The same is often true in markets. During turbulence, whether in the sky or in the economy, there’s a powerful urge to act—to do something—simply for the relief that action can bring.
But as in air travel, not all actions are helpful—and some may even make things worse. When markets jolt, headlines scream, and volatility spikes, the temptation is to reach for control. Often that means making sudden shifts in portfolios or chasing perceived “safe zones.” But meaningful investing is rarely about reacting in the moment. It’s about preparing before turbulence hits and trusting the systems in place once it arrives.

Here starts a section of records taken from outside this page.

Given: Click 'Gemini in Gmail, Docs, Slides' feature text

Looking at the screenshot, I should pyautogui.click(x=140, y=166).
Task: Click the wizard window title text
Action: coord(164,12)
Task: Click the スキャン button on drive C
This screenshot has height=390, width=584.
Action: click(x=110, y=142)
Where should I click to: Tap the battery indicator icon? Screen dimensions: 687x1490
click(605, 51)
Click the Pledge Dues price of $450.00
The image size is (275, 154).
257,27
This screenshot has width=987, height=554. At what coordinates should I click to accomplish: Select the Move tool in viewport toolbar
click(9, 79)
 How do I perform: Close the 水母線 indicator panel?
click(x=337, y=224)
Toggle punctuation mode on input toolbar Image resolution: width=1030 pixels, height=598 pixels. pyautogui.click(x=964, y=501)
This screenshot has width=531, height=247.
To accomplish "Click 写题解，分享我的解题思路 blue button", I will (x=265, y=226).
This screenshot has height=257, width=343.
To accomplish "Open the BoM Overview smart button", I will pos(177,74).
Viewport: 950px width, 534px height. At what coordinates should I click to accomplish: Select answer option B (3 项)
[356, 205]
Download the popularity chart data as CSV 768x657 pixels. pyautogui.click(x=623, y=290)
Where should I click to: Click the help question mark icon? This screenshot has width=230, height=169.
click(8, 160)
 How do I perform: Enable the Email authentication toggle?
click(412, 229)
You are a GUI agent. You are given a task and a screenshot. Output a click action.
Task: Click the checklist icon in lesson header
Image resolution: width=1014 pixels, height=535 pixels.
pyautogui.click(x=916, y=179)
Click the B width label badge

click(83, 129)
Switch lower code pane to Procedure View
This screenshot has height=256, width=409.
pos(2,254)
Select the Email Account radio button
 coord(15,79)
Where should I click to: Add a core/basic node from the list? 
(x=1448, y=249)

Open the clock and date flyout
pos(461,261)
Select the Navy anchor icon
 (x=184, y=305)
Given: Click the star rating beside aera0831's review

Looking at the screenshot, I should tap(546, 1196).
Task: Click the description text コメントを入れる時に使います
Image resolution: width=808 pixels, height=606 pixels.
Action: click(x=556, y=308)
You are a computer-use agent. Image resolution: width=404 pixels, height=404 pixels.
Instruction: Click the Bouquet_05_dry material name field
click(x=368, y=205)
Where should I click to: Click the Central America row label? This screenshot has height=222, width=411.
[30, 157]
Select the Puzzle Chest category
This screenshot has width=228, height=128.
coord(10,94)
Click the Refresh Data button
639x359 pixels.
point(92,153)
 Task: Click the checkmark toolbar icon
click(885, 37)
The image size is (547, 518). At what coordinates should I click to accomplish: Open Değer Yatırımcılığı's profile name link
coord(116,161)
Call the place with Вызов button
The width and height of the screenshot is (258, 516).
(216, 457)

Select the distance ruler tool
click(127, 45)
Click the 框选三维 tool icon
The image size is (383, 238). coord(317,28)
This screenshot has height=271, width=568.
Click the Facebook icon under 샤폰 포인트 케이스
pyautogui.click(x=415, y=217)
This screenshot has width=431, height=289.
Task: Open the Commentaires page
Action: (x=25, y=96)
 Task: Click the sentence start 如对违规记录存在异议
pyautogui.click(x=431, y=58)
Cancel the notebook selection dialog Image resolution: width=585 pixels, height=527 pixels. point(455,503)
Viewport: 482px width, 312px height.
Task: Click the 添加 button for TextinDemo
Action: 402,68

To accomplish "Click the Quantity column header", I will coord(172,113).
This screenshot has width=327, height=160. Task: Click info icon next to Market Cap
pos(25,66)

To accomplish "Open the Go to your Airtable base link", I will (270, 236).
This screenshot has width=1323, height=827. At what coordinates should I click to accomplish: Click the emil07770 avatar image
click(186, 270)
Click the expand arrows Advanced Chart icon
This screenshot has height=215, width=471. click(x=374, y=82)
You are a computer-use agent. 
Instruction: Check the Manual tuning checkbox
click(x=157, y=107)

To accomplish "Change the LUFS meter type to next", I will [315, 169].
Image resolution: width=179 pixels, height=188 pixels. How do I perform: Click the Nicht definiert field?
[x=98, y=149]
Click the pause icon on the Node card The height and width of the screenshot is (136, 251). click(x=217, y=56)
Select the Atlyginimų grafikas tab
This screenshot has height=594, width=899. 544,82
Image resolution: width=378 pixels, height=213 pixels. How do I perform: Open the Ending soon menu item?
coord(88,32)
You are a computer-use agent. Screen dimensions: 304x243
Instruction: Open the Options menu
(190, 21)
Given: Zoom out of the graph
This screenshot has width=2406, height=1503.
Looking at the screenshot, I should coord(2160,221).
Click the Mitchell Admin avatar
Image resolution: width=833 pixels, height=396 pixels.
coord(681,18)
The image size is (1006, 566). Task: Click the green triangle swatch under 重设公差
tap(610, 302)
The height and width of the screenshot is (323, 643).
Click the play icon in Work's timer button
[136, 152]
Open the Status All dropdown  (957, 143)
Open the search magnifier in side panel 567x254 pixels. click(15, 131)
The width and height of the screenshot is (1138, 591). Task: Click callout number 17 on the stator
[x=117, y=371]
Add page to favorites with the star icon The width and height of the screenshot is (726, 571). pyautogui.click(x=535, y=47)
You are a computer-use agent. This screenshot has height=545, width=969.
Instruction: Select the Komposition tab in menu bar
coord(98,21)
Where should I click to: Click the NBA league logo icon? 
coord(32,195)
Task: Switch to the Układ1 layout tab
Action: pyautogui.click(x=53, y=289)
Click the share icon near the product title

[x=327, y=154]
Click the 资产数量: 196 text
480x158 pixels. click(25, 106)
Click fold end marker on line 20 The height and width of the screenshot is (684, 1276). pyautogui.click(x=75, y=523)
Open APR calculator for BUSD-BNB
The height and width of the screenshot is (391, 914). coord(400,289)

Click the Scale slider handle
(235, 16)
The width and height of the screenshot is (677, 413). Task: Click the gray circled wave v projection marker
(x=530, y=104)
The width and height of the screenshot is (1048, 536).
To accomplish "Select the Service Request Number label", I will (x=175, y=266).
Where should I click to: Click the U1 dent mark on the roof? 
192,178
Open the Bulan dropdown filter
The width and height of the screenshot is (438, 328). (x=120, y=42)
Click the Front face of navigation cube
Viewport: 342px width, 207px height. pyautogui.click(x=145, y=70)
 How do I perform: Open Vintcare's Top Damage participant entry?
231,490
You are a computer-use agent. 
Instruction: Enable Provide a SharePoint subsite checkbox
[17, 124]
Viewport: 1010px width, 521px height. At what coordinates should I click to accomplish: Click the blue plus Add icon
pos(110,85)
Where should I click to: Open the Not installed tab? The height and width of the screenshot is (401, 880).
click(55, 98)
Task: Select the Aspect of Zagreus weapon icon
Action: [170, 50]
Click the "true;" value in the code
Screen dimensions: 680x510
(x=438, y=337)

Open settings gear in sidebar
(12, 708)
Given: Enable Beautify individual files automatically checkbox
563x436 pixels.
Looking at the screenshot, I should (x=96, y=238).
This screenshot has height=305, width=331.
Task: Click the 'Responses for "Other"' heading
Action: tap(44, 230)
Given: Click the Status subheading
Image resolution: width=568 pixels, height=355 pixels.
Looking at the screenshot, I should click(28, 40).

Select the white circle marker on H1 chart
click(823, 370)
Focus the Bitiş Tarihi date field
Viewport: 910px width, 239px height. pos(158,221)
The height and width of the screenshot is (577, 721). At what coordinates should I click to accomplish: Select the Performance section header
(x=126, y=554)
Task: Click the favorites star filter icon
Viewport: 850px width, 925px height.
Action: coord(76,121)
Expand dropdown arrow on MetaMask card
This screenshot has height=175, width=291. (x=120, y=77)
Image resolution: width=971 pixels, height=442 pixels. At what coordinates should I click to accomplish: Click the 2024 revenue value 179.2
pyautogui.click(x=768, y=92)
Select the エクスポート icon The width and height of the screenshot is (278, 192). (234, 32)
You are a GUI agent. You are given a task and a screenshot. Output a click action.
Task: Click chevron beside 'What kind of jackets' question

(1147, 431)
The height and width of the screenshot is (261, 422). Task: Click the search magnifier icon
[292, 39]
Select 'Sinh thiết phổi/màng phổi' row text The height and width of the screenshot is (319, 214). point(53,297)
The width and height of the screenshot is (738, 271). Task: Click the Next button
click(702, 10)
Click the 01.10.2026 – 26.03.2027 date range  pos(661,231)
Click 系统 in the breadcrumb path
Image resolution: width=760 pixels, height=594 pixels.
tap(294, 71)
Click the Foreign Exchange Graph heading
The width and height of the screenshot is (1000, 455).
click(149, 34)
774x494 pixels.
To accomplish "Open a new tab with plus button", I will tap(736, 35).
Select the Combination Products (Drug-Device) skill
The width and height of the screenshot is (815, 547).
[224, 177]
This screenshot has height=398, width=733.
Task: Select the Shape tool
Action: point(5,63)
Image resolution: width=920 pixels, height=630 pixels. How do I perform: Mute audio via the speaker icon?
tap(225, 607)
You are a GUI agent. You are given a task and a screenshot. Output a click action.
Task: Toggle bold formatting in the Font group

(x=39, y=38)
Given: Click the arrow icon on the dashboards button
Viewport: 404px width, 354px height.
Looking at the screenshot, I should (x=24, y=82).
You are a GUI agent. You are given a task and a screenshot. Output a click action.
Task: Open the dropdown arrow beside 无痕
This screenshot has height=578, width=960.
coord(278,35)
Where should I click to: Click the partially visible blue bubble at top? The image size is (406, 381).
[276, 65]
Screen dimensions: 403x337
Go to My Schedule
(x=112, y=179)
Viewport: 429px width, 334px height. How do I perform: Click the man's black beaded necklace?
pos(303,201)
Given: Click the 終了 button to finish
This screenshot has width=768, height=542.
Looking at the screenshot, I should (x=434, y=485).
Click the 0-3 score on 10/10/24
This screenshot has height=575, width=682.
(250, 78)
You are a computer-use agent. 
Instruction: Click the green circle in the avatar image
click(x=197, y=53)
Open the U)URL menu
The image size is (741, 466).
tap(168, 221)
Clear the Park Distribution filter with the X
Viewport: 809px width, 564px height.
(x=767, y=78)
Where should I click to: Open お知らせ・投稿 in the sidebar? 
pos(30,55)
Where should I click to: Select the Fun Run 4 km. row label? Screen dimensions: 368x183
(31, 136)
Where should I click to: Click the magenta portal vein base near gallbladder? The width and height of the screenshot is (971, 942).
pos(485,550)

This quarter has brought no shortage of unsettling currents. These factors add weight to an already complex global picture. None of them are individually unprecedented, but together they’ve amplified investor anxiety—and understandably so. Yet, in times like these, it’s especially important to distinguish between noise and signal.
Tariffs and Trade: Echoes of the Past
The return of broad tariffs has stirred memories of past trade wars and raised real questions about global supply chains. While tariffs can support domestic industries in the short term, they also introduce new inefficiencies and potential inflationary pressures. History reminds us that while these policies shift the landscape, markets—and portfolios—can adapt. For our part, we continue to monitor the secondary effects and adjust exposures where prudent—particularly in international holdings.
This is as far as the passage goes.